Al situarnos como esa cuerda tendida, esa tensión constante que nos hace ser lo que hemos, de alguna manera, querido y deseado dentro de las posibilidades que hemos forjado o que la vida nos ha dado, nos posiciona en el marco de un ser que construye y es parte de esa historia dentro de la cual hasta ahora sólo se ha creído “inserto”.
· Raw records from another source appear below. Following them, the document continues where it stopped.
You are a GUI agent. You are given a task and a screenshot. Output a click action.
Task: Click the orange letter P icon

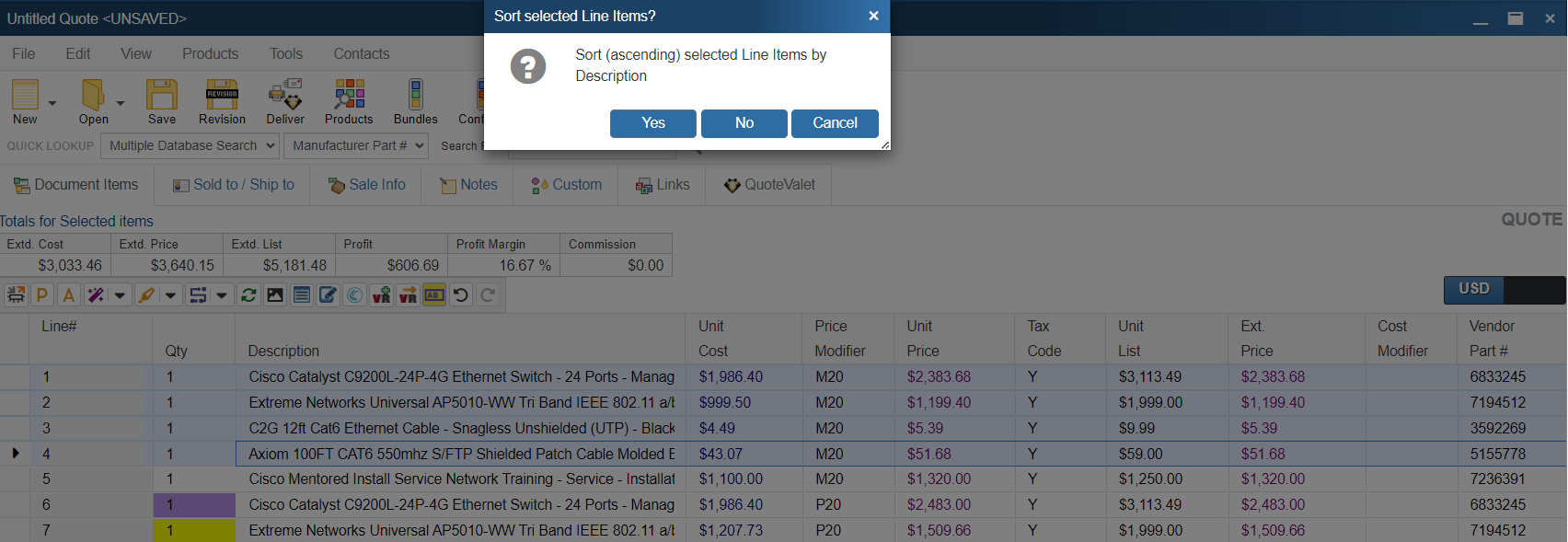[42, 295]
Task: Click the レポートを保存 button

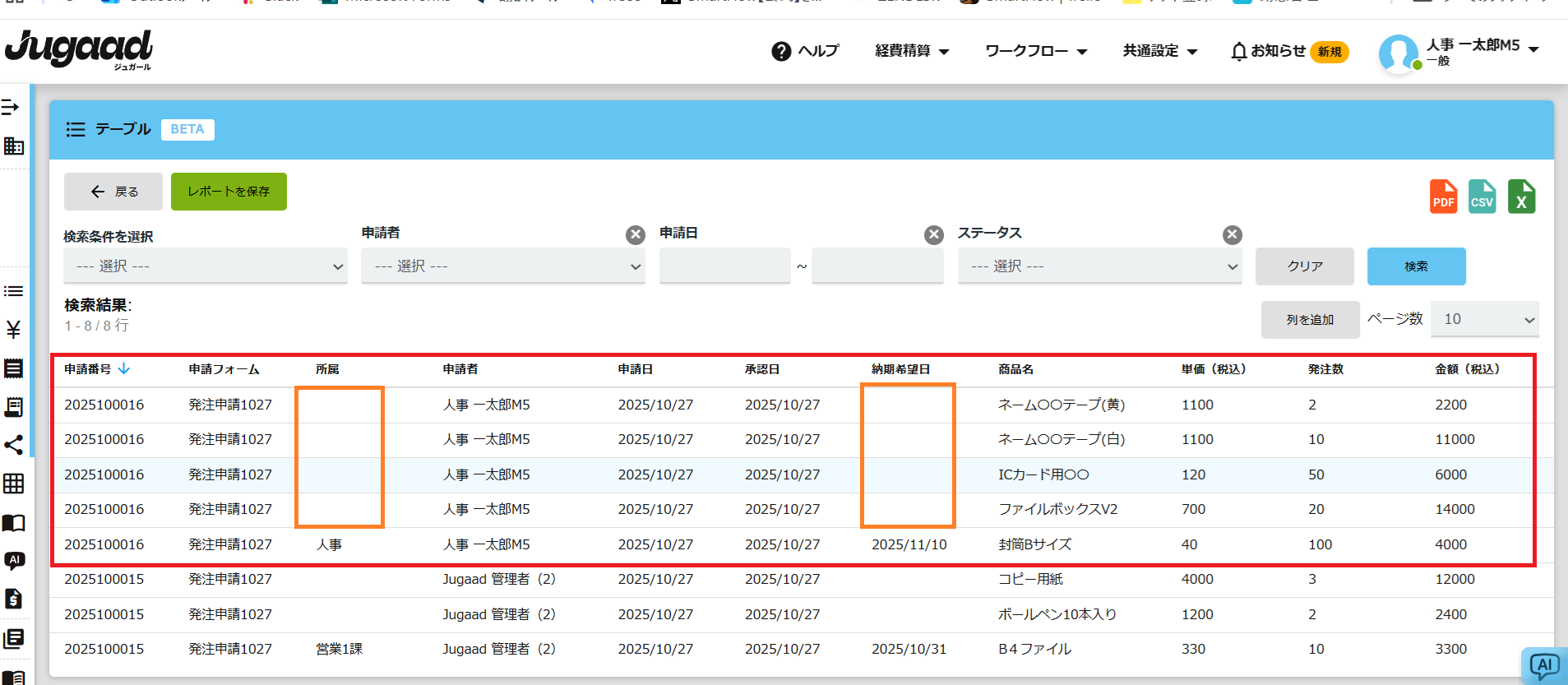Action: tap(229, 192)
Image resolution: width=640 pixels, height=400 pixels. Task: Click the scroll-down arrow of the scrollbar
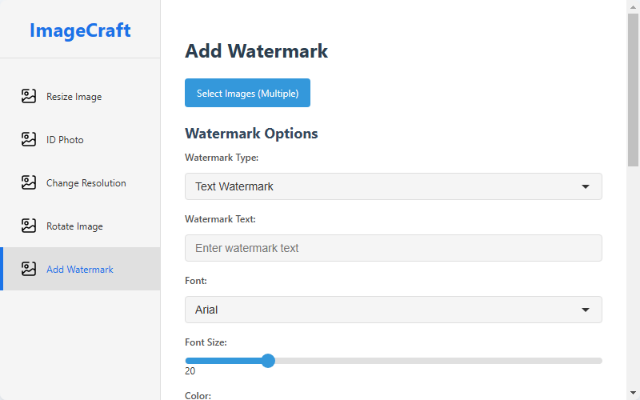click(x=633, y=393)
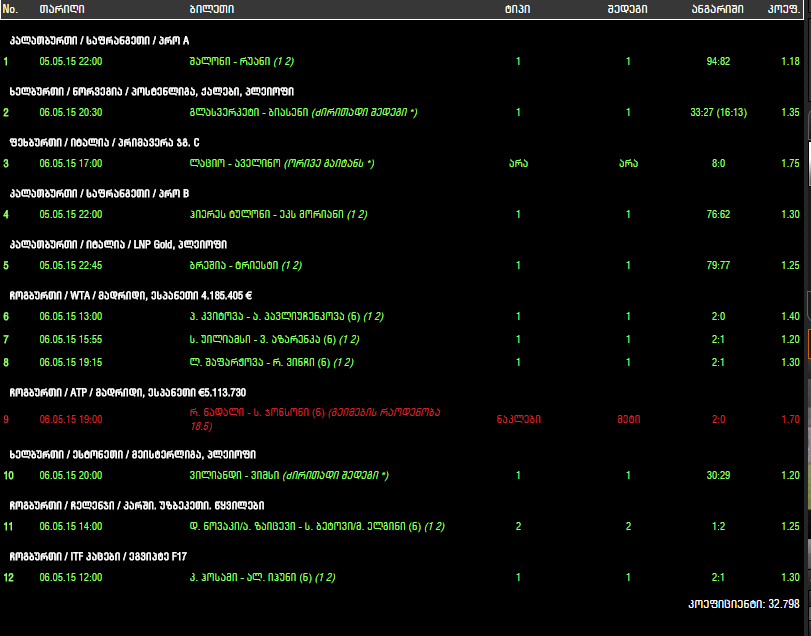
Task: Click the ATP მადრიდი tournament heading
Action: (127, 392)
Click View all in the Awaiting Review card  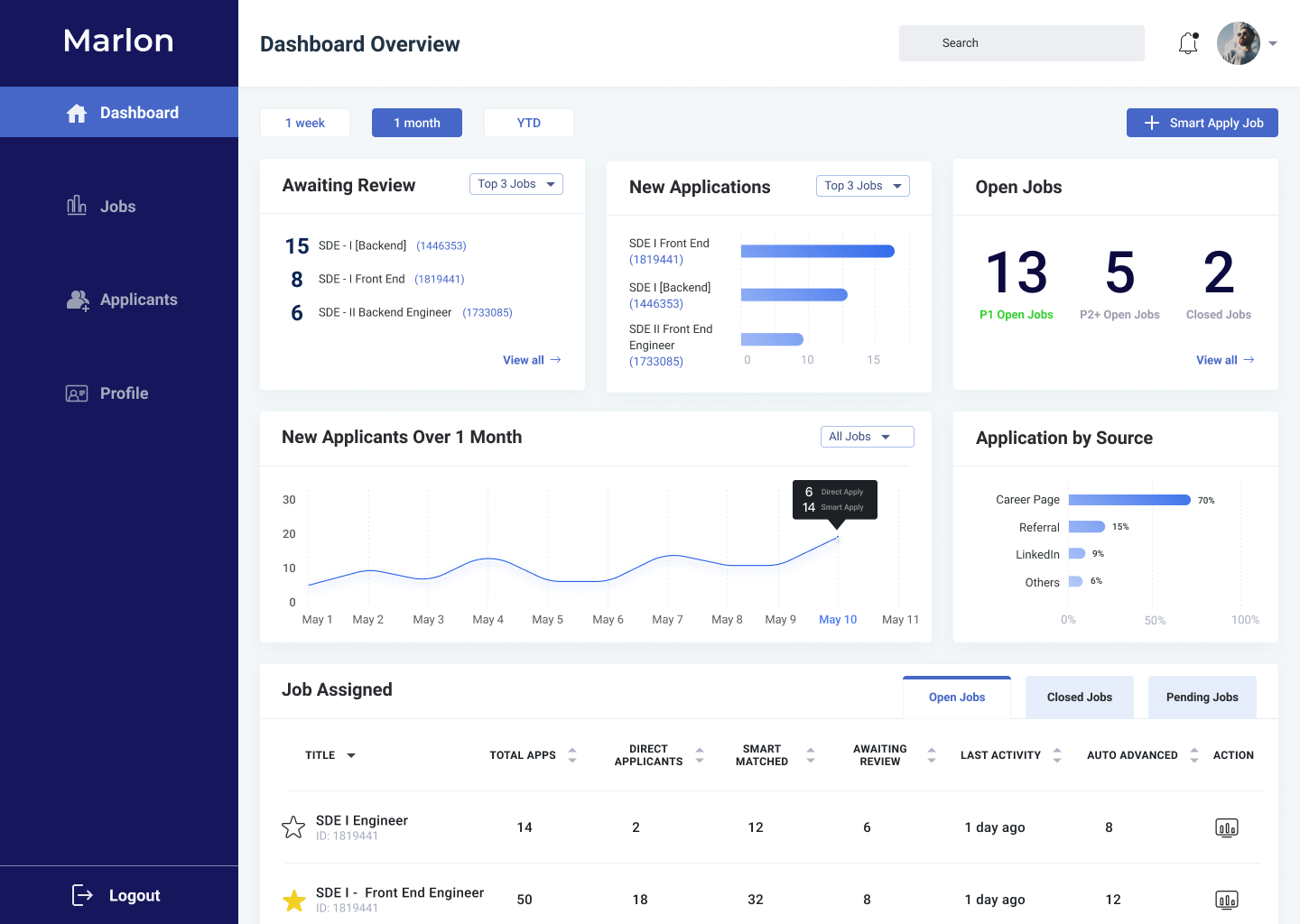pyautogui.click(x=532, y=359)
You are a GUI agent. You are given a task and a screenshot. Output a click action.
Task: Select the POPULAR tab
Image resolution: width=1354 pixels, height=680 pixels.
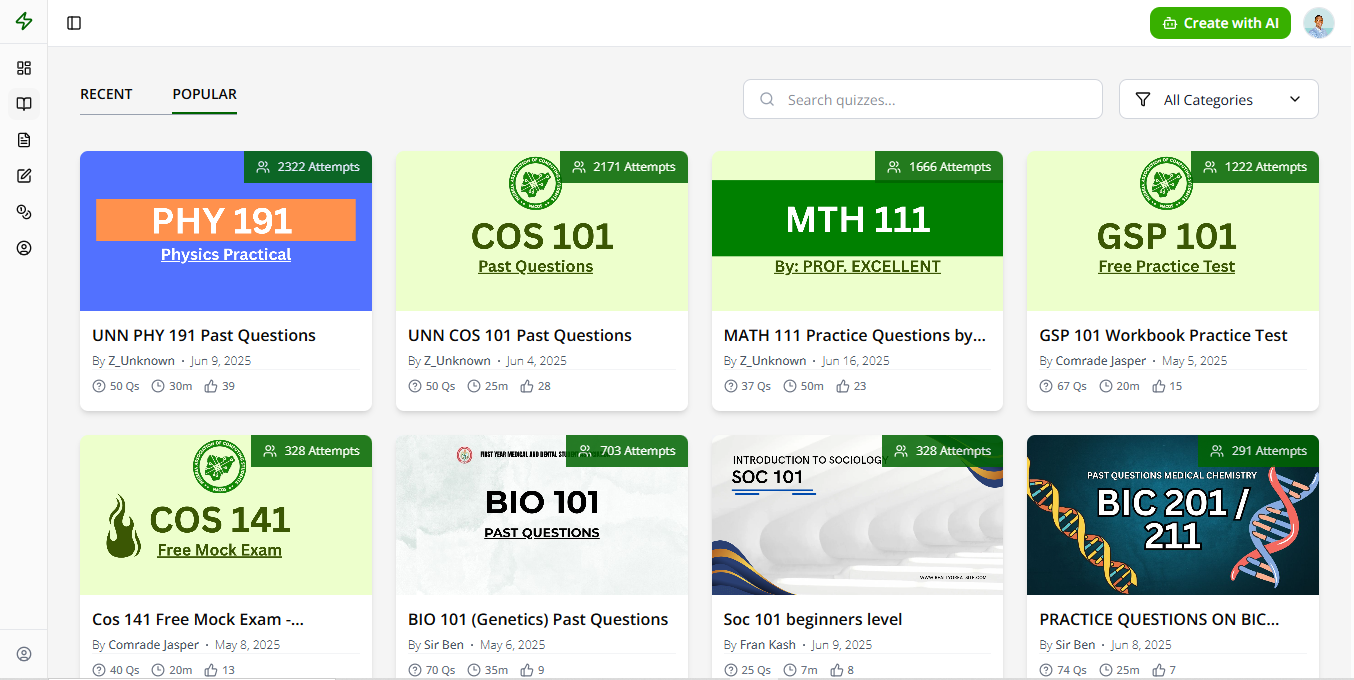pyautogui.click(x=204, y=94)
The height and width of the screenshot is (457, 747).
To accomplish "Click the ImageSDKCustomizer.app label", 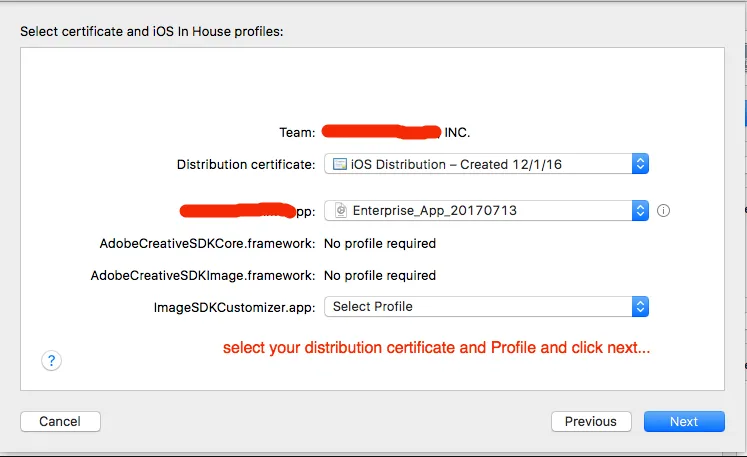I will (x=230, y=307).
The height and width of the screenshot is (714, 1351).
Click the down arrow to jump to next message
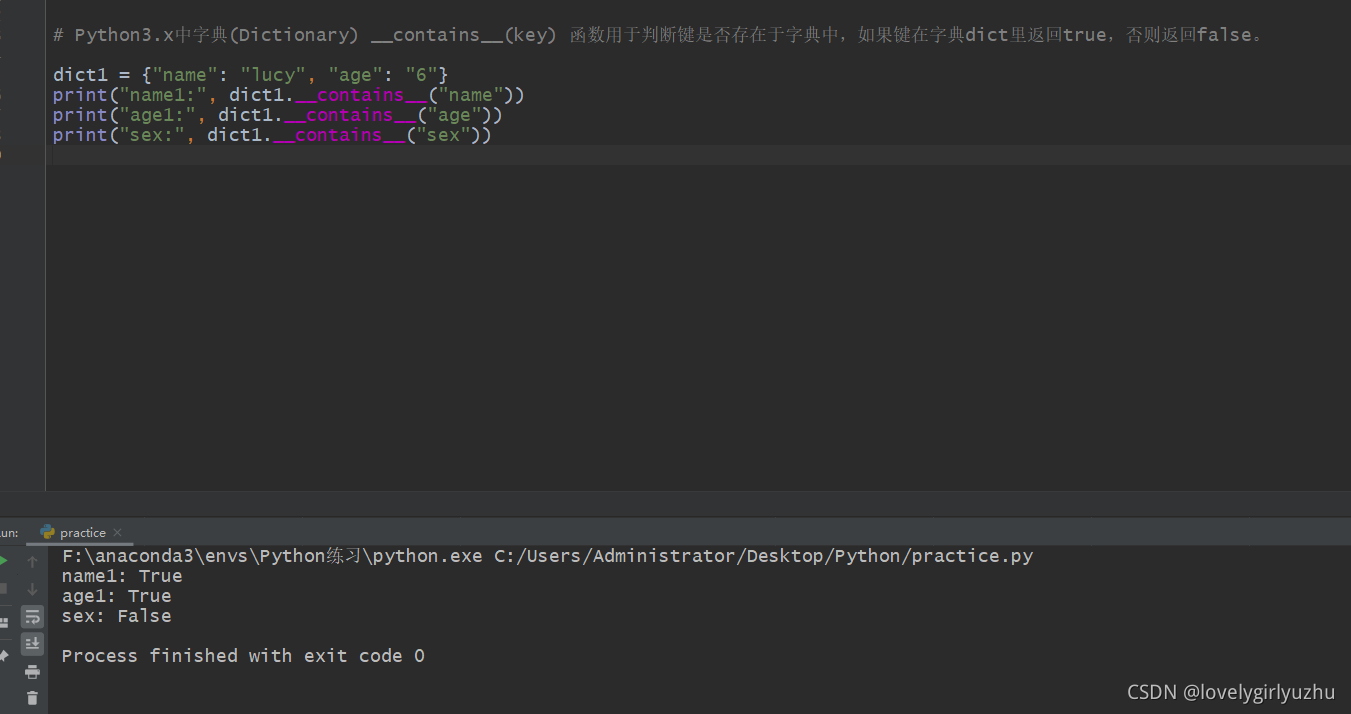(x=32, y=589)
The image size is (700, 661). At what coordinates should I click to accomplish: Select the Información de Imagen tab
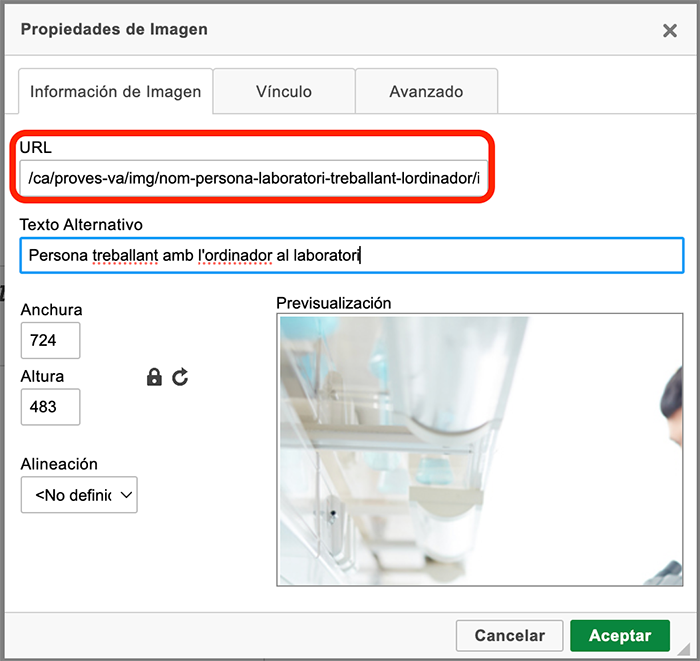click(116, 91)
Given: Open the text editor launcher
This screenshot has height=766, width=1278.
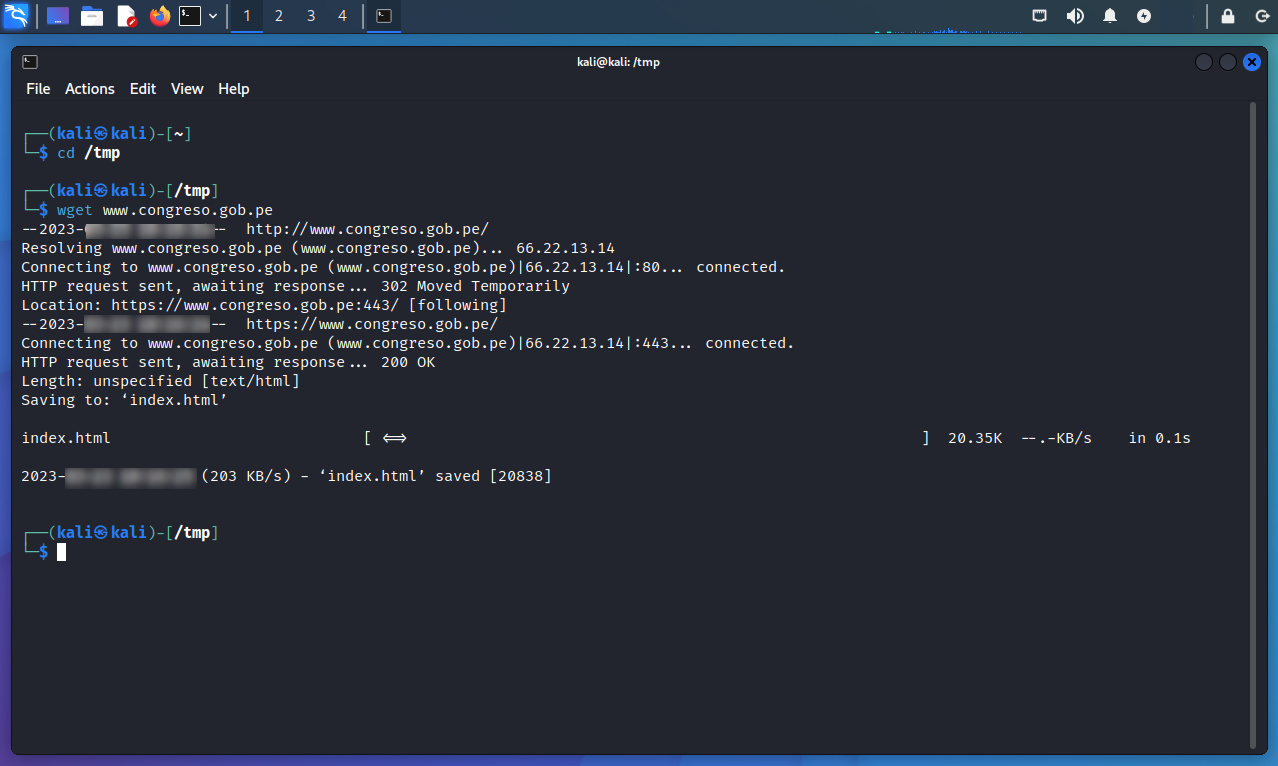Looking at the screenshot, I should [x=126, y=16].
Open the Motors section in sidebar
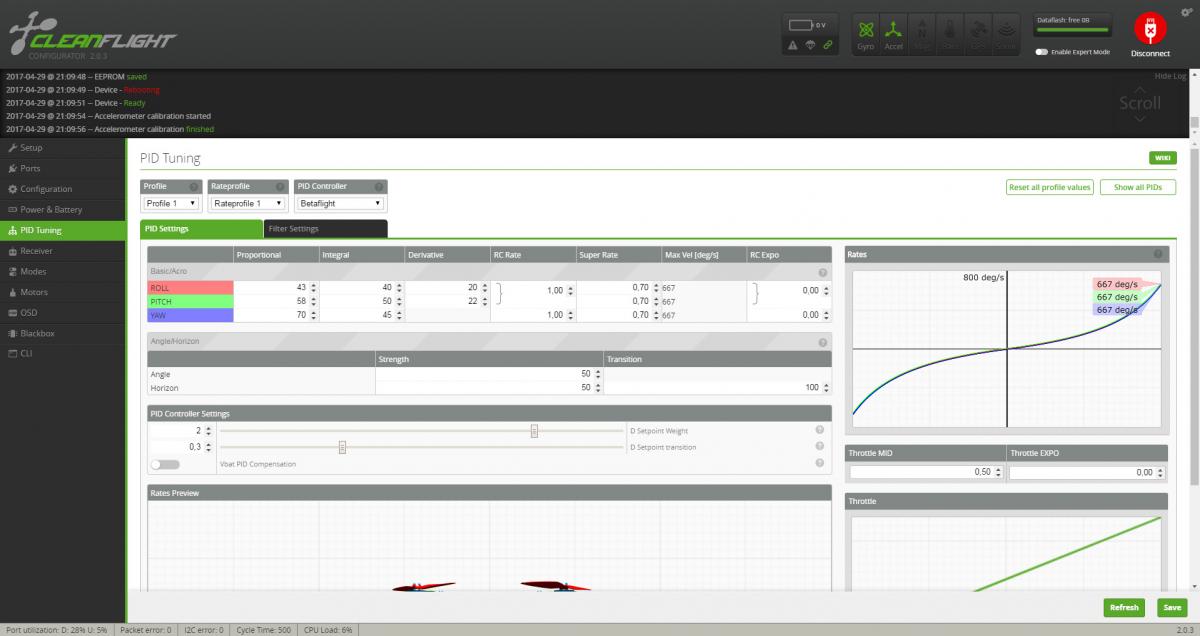Image resolution: width=1200 pixels, height=636 pixels. tap(35, 292)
De acuerdo con lo anteriormente dicho podemos suponer que la felicidad no es tan sólo una característica de la vida, sino que es parte sustancial de la misma, de manera que la determina en cuanto a su cualidad (y calidad). Los valores o parámetros con los cuales se establecerán los niveles de la misma, o las recomendaciones necesarias para alcanzar tal o cual punto, son múltiples y su clasificación sería ya una compilación académica que poco nos interesa exponer aquí. Algunos preferirán aferrarse a los placeres (hedonismo) como únicos medios por los cuales tiene sentido vivir, sea cual sea el peso o consecuencia que éstos acarreen. Otros condenarán tal estilo de vida y nos dirán que la felicidad se consigue mediante el gobierno de sí mismo y de las pasiones que atormentan el buen juicio (discurso que opone la razón a los instintos).  La belleza de estas reflexiones consiste no en los extremos que desorientan sino en la multiplicidad de matices que se presentan entre los mismos.
Como se habrá podido apreciar, hacemos todo lo posible por no sugerir qué pensar ni qué hacer. La idea es disparar la inquietud allí donde se encuentra cómodamente establecida la quietud que produce la repetición de opiniones ajenas. La Sofía será el tábano que pique al caballo que se ha quedado dormido cuando más atento debe estar. Lejos de ofrecer una guía concreta de pasos a seguir, la invitación aquí expuesta se fundamenta en crear un sentimiento y una molestia necesaria para que podamos pensarnos, a pesar de todo. Y a pensar en todo.